Passage:
Trujillo filed his second amended complaint, and Rockledge again moved to dismiss based on the same exhaustion argument. The district court dismissed Trujillo’s claim for failure to exhaust administrative remedies because his EEOC charge did not list "Rockledge Furniture LLC" and because the complaint did not plausibly allege that Rockledge was on notice of his charge. The court explained:

an individual who brings an ADEA claim must first file a charge with the EEOC. 29 U.S.C. § 626(d)(1) ; Husch v. Szabo Food Service Co. , 851 F.2d 999, 1002 (7th Cir. 1988) ; Flannery v. Recording Ind. Ass’n of America , 354 F.3d 632, 637 (7th Cir. 2004). Further, a party not named in the charging document of an EEOC administrative review is not normally subject to a subsequent lawsuit. Alam v. Miller Brewing Co. , 709 F.3d 662, 667 (7th Cir. 2013) ; Small v. Chao , 398 F.3d 894, 898 (7th Cir. 2005). This is so to provide the employer with adequate notice and an opportunity for reconciliation without the need for resorting to the courts. Ezell v. Potter , 400 F.3d 1041, 1046 (7th Cir. 2005) (emphasis added). The rare exception to this construct is where a party can prove that "an unnamed party has been provided with adequate notice of the charge, under circumstances where the party has been given the opportunity to participate in conciliation proceedings aimed at voluntary compliance."

(Word and element location records)
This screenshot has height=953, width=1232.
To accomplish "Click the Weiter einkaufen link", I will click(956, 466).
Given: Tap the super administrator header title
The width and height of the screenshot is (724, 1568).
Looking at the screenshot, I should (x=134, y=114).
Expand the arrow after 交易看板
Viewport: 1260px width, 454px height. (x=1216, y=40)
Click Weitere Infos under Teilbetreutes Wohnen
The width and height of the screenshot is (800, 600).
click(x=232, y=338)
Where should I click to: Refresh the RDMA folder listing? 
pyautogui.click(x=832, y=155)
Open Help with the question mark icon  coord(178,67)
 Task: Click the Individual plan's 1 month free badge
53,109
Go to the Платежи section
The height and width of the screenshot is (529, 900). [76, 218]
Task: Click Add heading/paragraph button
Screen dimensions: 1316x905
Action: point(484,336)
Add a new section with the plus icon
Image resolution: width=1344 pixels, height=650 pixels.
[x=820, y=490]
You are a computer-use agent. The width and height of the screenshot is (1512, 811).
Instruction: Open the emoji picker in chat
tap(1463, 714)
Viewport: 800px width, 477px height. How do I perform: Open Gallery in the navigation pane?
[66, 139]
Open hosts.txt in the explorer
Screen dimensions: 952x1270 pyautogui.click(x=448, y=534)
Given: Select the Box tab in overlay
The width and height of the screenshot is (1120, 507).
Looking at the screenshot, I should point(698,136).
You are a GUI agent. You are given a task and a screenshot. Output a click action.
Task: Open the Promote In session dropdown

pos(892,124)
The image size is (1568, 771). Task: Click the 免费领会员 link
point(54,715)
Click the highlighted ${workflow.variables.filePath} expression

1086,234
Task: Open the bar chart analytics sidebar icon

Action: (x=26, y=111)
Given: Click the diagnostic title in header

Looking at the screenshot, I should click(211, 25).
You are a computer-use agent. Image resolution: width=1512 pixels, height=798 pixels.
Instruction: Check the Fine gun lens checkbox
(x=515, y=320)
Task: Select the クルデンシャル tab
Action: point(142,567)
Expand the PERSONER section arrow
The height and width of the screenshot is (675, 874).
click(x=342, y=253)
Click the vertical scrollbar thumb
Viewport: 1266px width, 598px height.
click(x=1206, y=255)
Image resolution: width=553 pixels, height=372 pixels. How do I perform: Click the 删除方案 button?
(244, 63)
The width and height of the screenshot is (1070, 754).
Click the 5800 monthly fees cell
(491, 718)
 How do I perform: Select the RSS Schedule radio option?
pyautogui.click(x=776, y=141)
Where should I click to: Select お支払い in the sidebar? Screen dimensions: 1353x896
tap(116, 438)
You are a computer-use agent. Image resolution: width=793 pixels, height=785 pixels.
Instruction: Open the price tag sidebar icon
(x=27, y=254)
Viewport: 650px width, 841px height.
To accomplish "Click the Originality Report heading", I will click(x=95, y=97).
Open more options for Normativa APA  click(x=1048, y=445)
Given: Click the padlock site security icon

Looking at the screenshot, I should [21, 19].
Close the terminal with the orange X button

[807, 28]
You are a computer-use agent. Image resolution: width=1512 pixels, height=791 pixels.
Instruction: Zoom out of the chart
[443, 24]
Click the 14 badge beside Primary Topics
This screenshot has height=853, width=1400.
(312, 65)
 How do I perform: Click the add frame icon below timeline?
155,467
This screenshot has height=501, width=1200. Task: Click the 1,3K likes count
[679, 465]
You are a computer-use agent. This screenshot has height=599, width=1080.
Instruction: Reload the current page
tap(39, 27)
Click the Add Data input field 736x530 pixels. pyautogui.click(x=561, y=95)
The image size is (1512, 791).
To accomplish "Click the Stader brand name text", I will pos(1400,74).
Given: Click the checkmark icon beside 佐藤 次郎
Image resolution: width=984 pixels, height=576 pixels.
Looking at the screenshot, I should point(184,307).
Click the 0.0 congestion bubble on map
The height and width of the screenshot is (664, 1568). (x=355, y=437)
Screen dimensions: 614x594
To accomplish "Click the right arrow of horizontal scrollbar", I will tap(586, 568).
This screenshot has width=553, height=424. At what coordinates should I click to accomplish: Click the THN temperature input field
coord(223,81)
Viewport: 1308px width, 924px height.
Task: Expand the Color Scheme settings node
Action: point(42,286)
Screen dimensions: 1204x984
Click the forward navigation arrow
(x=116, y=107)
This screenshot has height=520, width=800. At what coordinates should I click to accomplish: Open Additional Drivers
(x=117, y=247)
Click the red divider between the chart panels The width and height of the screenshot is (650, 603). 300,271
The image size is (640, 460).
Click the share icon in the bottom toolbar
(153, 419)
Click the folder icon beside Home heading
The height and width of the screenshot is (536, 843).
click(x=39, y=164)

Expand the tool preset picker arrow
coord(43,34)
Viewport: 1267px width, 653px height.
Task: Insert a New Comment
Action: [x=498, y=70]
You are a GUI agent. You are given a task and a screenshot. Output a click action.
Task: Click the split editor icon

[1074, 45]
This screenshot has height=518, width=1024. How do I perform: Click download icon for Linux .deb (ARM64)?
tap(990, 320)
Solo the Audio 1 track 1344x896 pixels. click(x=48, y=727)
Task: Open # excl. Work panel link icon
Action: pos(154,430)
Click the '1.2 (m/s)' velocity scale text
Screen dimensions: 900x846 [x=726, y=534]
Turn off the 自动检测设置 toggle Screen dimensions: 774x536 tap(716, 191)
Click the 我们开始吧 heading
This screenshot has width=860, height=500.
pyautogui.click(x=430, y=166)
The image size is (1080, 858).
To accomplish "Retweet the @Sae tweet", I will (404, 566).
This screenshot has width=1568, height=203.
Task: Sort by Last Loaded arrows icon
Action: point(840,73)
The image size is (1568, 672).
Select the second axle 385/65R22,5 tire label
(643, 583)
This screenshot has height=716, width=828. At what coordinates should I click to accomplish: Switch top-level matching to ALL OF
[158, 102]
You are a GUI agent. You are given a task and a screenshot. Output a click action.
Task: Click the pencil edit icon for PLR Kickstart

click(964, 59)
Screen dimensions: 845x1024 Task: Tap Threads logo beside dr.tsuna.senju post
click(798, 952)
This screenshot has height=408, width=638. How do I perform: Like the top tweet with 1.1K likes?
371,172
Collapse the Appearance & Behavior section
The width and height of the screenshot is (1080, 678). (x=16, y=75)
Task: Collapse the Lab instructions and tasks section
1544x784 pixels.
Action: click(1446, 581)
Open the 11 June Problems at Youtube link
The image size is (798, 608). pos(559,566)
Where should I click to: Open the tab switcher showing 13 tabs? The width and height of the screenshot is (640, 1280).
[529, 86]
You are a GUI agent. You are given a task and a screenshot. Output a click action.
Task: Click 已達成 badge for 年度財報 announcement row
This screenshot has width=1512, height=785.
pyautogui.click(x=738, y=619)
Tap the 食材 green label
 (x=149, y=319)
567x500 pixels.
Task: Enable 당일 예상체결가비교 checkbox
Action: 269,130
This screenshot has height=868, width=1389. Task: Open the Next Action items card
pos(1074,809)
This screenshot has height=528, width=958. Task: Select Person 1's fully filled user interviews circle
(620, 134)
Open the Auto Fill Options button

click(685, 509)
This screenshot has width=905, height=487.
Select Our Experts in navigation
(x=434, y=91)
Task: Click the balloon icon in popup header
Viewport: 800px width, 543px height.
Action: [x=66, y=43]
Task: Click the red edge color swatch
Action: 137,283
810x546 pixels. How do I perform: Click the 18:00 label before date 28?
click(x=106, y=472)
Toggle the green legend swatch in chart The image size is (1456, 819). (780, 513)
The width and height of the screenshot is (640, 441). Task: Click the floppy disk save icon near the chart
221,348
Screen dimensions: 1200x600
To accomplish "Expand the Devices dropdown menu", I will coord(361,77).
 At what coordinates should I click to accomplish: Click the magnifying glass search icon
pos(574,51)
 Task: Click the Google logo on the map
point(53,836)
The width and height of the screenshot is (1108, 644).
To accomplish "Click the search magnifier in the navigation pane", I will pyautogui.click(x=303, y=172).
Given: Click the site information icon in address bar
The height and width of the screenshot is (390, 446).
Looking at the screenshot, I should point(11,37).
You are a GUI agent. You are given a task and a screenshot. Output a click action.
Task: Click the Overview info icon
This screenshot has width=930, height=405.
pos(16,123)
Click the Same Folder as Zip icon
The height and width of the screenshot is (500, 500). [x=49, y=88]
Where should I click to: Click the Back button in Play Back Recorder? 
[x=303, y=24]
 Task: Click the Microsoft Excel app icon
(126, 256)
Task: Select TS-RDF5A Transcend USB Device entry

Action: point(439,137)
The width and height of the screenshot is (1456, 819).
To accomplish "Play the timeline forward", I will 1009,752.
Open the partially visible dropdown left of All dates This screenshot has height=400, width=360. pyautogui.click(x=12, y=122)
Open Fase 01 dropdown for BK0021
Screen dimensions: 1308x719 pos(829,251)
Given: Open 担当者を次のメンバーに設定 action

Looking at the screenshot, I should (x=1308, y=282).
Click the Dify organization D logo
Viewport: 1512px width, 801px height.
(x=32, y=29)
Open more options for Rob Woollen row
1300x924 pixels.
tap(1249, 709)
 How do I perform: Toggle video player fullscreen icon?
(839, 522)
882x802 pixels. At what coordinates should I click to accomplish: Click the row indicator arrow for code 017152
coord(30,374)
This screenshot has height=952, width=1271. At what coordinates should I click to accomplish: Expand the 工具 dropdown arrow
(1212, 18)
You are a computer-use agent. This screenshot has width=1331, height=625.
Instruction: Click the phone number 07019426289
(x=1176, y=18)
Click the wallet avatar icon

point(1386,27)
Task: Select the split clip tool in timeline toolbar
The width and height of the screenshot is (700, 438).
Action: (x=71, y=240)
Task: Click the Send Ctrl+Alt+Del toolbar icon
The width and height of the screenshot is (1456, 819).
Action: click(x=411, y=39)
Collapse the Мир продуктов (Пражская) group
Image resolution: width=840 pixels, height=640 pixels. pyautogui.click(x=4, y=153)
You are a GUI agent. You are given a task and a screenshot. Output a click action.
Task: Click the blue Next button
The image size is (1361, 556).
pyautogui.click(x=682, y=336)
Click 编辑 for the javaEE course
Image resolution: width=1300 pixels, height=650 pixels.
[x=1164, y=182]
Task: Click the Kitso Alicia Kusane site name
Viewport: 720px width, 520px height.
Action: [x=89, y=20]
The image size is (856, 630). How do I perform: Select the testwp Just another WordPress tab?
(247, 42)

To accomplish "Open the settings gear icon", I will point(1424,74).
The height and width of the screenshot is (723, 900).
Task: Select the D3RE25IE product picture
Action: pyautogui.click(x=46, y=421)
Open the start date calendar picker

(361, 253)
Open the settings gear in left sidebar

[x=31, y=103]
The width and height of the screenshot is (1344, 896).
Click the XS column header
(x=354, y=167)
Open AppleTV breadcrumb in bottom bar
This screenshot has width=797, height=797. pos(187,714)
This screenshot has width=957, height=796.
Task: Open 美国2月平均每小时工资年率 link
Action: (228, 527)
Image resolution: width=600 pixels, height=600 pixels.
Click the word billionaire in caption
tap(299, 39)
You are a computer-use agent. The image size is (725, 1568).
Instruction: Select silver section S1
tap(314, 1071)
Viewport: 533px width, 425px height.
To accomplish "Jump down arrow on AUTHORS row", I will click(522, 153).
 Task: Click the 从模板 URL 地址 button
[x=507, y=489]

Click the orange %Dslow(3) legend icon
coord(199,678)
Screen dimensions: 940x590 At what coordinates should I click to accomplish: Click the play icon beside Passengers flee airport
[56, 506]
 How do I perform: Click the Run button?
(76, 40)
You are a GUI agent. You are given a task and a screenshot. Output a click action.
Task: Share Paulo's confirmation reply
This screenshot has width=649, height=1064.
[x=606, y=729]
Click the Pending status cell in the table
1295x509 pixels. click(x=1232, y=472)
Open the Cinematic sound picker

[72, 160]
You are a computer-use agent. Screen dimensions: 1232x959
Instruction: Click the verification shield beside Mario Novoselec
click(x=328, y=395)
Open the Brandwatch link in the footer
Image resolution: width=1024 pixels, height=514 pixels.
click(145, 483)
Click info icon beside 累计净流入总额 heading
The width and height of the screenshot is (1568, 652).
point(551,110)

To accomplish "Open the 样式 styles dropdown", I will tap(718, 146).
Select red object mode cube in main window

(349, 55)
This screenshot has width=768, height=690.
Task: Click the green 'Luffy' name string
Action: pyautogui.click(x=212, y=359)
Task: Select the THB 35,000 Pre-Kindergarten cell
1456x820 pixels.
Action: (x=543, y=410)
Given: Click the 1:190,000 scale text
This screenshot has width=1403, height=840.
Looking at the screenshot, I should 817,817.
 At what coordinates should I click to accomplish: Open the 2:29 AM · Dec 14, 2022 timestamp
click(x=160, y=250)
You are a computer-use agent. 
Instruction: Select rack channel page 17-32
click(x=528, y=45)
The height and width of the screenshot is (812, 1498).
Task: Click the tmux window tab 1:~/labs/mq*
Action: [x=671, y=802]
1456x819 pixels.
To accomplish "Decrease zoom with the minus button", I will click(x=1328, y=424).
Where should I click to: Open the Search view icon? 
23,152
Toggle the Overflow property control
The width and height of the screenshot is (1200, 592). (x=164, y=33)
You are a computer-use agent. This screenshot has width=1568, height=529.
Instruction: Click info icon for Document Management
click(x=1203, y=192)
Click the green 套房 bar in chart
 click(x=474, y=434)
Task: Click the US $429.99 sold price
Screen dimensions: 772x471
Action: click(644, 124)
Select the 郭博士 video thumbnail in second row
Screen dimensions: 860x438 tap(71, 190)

Stated goal: According to the passage on Trujillo's claim, on what grounds did the district court dismiss it?

Task output: It dismissed the claim for failure to exhaust administrative remedies, because his EEOC charge did not list "Rockledge Furniture LLC" and the complaint did not plausibly allege that Rockledge was on notice of his charge.